Otago’s wet spring and early summer equated to full ponds, flooded paddocks, and lots of seeds and bugs ─ excellent conditions for raising ducklings.

This changed by mid-summer when the rain stopped.

Although this won’t harm the duck population, it will affect how we harvest them.

Many smaller ‘traditional’ duck ponds will be low or dry. On the lakes, low levels mean several maimais will be high and dry, far from the water’s edge.

Affected hunters have two options: perform your favourite rain dance, or have a plan B.

Low water levels disadvantage pond hunters but favour the open water hunters.

Ducks still need water to drink, wash and do other activities. As ponds reduce in number, duck populations in remaining ponds will increase.

Good areas for a plan B include lakes, rivers and larger ponds.

On farms, if your pond isn’t holding water, check irrigation dams, creeks or anywhere else there is water.

Or the ducks might be found somewhere without water at all. They often loaf in paddocks during the day, especially if there is irrigation nearby.
Setting up in a paddock can involve full body decoys and layout blinds. Or it can be a simple case of hiding in a broom bush, placing floating decoys in the paddock. If using floating decoys on land, dig the keel into the soil or make a stand from no.8 wire to support the decoys.
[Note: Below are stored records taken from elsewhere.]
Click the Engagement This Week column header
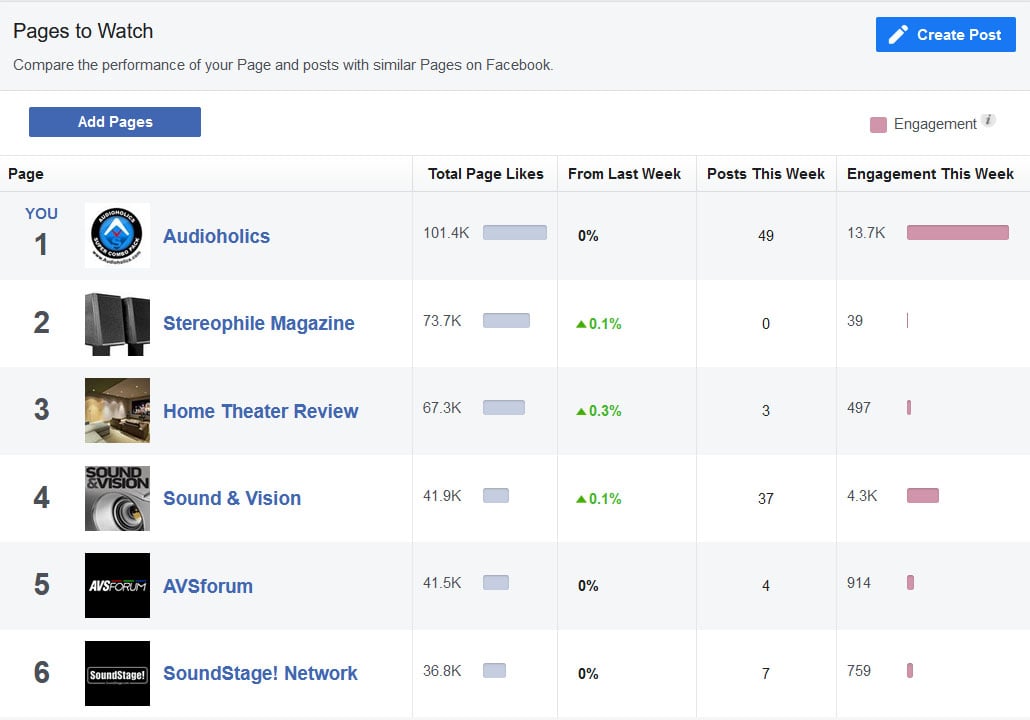This screenshot has height=720, width=1030. [930, 174]
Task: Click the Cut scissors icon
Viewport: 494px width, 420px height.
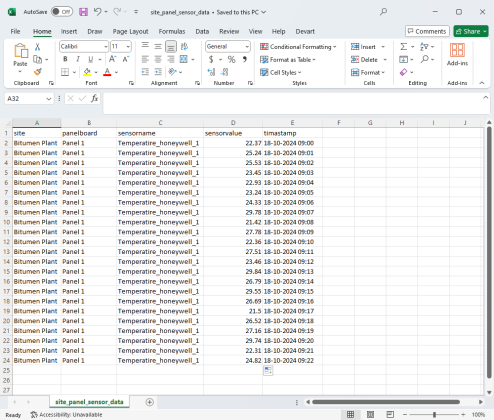Action: click(38, 47)
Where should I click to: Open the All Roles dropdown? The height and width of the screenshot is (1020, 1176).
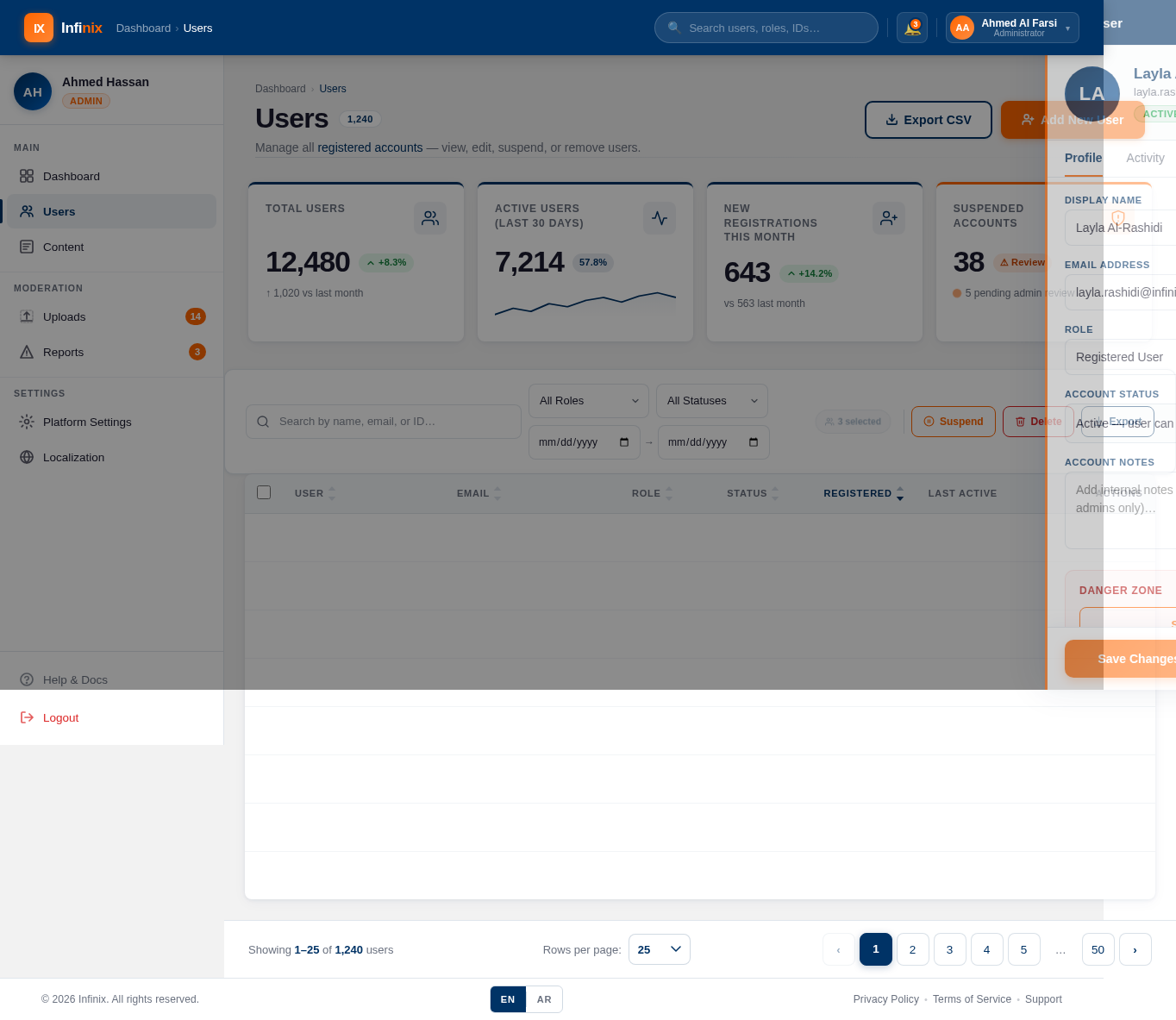[588, 401]
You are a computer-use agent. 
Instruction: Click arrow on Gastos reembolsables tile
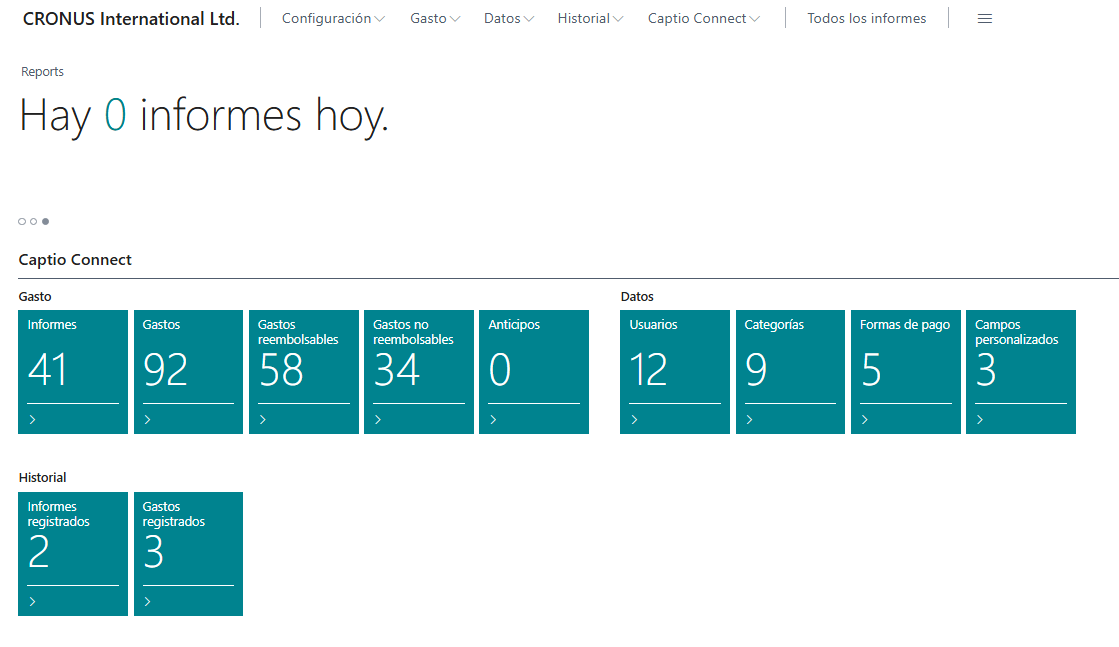(x=263, y=420)
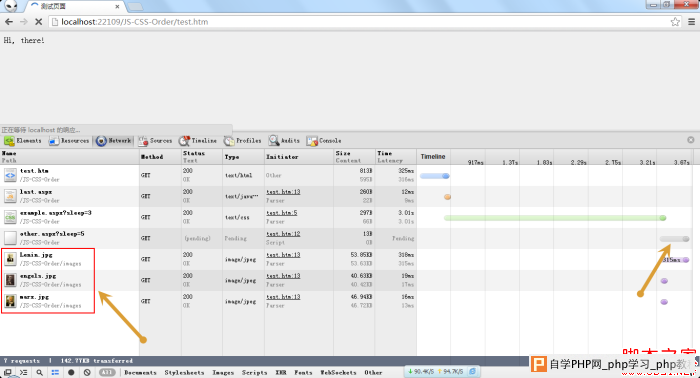The width and height of the screenshot is (700, 378).
Task: Open the test.htm:5 initiator link
Action: pos(282,213)
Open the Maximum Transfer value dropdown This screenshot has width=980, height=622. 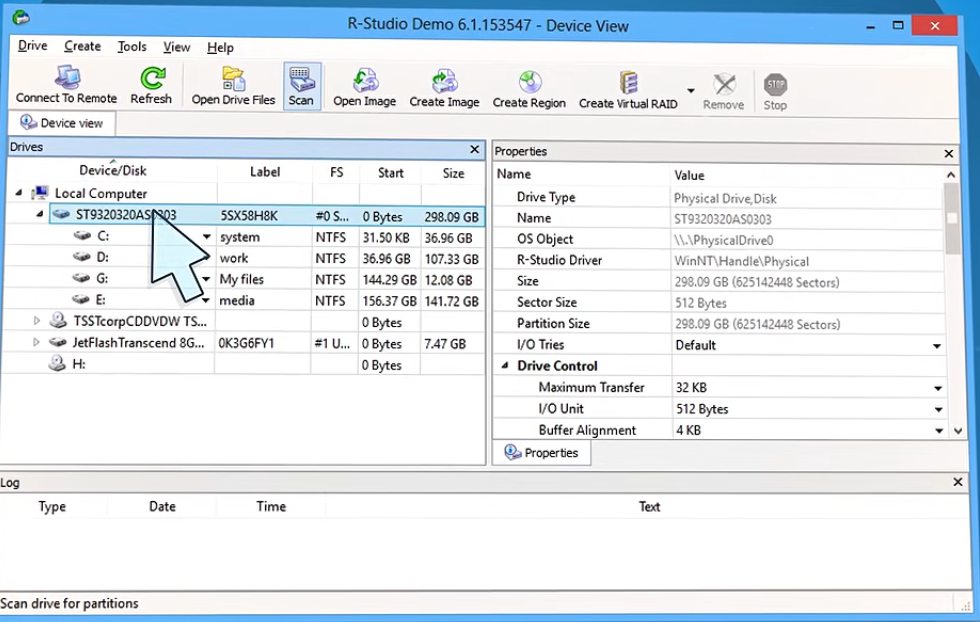click(938, 388)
When the lakes are low, portable blinds come into their own. Layout, A-frame and haybale blinds can be used, but vegetation is another effective camouflage.

Rushes, scrub, willow trees and driftwood can conceal one or two hunters with decoys set within effective shotgun range.

Riverbeds are often overlooked by waterfowlers. Mallards, paradise shelduck and Canada geese use riverbeds for collecting grit as well as safe loafing areas.

Locating these ‘camps’ beforehand is the way to success.

Once an area is identified, mark it on the GPS, and return before sunrise the next day.

Set your decoys exactly where the birds were seen the day before.

Placing them 100m upstream, or on the other side of the river, will result in birds landing out of range, and a frustrating hunt.

Use layout blinds or natural concealment such as driftwood.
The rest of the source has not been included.